To study the influence of relationship length on ability to predict a partner’s preferences, 58 younger (M = 24.1 years) and 20 older (M = 68.7 years) couples made predictions in three domains that varied in daily importance. Researchers found longer relationship length correlated with lower prediction accuracy and greater overconfidence. One explanation of the findings has to do with the false assumption of familiarity in long-term relationships. Another is that for younger couples, their expectations of their partners are different.
Many older couples made a commitment to each other during a period in which the basis of marriage was different than the goals younger couples more typically embrace. For generations, marriage was primarily related to providing security, stability, and an environment to raise children. As women increasingly gained greater freedoms in the last century, along with expanded opportunities to pursue higher education and fulfilling careers, the basis of marriage gradually shifted to meeting each others’ needs for love and intimacy.

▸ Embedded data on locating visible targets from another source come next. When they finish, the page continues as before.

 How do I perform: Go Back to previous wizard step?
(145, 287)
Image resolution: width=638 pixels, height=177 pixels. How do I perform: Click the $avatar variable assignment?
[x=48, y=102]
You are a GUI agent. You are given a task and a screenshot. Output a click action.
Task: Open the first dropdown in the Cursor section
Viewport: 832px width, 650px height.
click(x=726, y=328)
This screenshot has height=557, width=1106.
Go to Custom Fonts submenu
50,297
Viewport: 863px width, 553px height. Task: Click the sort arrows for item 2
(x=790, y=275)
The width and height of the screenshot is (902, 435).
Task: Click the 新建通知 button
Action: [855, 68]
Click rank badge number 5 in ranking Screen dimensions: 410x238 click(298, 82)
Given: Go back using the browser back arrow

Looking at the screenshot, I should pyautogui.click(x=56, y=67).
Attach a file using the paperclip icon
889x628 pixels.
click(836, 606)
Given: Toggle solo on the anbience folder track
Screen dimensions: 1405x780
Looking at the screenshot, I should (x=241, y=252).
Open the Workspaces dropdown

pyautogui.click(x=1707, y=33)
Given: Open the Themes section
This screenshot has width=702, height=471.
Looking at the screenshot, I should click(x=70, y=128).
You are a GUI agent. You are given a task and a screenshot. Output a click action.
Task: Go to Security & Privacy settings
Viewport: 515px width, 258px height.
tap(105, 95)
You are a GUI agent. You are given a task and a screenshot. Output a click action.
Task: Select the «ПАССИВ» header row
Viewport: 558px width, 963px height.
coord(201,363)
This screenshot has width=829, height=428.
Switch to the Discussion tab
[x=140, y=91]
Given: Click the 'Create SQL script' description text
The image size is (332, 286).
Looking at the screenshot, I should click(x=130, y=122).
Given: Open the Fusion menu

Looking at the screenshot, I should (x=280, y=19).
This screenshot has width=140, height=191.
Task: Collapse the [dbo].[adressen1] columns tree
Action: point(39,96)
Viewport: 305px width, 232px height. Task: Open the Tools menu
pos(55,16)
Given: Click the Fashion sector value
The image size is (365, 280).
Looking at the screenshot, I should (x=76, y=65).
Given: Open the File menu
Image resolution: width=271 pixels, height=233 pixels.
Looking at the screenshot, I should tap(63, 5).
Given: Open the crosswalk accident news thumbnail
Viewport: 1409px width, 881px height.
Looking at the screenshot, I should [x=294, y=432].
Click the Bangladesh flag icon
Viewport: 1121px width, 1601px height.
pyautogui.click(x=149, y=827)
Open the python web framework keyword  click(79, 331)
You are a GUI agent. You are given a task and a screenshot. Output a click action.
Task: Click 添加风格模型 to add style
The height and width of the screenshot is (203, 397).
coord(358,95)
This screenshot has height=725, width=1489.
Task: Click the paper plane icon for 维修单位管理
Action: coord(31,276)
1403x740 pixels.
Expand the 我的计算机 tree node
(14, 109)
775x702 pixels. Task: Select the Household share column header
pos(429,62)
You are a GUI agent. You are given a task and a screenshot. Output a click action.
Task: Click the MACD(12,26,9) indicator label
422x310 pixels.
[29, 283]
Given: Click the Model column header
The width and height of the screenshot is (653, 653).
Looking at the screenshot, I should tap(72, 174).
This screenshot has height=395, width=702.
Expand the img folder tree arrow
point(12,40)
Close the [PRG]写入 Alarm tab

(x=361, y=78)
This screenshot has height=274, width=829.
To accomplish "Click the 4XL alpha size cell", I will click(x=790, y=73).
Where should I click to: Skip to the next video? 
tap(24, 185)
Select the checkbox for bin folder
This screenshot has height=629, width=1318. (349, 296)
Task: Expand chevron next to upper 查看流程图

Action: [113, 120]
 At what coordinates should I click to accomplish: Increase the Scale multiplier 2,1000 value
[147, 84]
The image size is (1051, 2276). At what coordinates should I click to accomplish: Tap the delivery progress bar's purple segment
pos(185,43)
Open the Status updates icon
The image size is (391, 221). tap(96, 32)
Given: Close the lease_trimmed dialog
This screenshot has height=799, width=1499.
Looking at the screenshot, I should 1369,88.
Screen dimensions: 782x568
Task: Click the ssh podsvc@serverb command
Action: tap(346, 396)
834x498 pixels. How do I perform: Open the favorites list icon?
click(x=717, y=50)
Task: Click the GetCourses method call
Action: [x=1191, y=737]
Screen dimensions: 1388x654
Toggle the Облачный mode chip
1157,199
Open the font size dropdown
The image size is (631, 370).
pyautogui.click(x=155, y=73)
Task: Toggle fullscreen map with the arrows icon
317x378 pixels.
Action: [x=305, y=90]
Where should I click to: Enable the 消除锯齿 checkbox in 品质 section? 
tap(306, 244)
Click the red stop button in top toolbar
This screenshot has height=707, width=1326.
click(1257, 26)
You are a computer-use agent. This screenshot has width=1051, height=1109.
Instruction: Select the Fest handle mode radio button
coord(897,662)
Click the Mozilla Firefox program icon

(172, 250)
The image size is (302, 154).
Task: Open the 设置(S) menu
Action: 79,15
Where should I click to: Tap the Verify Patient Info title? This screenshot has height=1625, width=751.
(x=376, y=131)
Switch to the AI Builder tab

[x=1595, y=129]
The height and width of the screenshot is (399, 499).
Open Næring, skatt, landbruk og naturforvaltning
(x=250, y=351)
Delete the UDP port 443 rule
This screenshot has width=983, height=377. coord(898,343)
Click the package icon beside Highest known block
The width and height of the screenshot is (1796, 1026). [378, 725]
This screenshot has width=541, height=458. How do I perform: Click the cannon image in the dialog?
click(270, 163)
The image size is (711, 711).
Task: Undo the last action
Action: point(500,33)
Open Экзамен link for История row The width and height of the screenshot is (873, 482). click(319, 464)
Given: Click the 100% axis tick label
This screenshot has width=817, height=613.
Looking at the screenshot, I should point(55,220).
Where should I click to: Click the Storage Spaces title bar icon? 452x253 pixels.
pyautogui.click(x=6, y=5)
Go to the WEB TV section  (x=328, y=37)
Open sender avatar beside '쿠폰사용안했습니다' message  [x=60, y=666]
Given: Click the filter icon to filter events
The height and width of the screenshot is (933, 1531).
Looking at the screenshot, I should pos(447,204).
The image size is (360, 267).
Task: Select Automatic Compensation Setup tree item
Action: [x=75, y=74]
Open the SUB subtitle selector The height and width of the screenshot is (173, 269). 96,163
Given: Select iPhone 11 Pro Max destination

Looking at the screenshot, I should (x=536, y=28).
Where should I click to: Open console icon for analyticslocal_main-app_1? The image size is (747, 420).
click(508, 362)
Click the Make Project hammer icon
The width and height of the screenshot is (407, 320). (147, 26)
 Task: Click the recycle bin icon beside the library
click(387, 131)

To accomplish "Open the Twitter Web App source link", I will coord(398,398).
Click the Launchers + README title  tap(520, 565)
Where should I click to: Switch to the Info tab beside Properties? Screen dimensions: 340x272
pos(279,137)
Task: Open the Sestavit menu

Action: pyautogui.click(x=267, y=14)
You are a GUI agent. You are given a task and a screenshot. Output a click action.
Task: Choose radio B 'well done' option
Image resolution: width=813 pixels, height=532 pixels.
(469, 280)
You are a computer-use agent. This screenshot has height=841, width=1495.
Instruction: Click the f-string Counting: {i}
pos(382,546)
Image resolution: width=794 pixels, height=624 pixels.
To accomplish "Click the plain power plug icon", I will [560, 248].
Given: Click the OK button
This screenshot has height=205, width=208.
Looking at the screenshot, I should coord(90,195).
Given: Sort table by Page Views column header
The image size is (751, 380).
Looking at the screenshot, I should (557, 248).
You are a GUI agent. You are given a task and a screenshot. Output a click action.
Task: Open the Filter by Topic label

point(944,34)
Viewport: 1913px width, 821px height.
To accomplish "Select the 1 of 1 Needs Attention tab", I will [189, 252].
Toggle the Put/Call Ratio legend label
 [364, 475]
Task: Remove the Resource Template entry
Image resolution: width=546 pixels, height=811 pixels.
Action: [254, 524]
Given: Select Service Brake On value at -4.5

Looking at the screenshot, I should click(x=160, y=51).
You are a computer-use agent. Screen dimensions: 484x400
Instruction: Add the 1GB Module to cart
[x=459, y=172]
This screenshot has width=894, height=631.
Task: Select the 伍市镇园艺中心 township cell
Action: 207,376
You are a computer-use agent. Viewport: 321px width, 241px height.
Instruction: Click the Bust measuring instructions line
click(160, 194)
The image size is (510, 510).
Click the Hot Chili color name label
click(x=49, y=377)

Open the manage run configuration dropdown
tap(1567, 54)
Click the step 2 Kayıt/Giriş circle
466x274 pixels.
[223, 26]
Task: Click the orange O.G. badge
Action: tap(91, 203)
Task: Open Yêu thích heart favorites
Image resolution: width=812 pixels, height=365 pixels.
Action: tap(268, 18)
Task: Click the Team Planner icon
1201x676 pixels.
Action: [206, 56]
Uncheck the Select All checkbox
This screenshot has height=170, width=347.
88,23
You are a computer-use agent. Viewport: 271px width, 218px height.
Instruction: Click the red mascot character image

Valerie Jarrett, Senior Advisor to the President and Chair of the White House Council on Women and Girls, says women today make up nearly 50 percent of the American workforce, and in almost two thirds of American families women are the primary or co-breadwinner.
Many men in particular, following the examples of their fathers and grandfathers, knew little about skills for confiding, listening with empathy, understanding emotions in themselves or others, or nurturing feelings of love based on a commitment to sustaining pleasure in their closest relationships. As such, their primary relationships often floundered, leading to escalating rates of marital and family breakdown and millions of children growing up in single-parent homes.
Today’s independent women are more likely to want to stay married to a best friend and confidant than remain in a relationship primarily valued for security and stability. Among other things, that means knowing each other’s preferences, being able to confide and be vulnerable, and actively supporting the fulfillment of both individual and shared wishes, hopes and dreams.
In recent years, these understandings have led researchers, behavioral health, education, and public policy makers to invest greater resources making evidence-based relationship and marriage education more widely available. As the impact of marriage and family breakdown, particularly on children, has become more widely understood, public and private collaborations have emerged to deliver research validated approaches to bolster couples in any stage of relationship.
Fortunately, many relationship and marriage education classes that deliver evidence-based skills for improving communication, deepening empathy, constructive conflict resolution, and emotional understanding are making a difference. Studies have shown that couples who spend as little as nine hours in research-validated programs dramatically improve marital satisfaction and resiliency, including how well they know themselves and each other.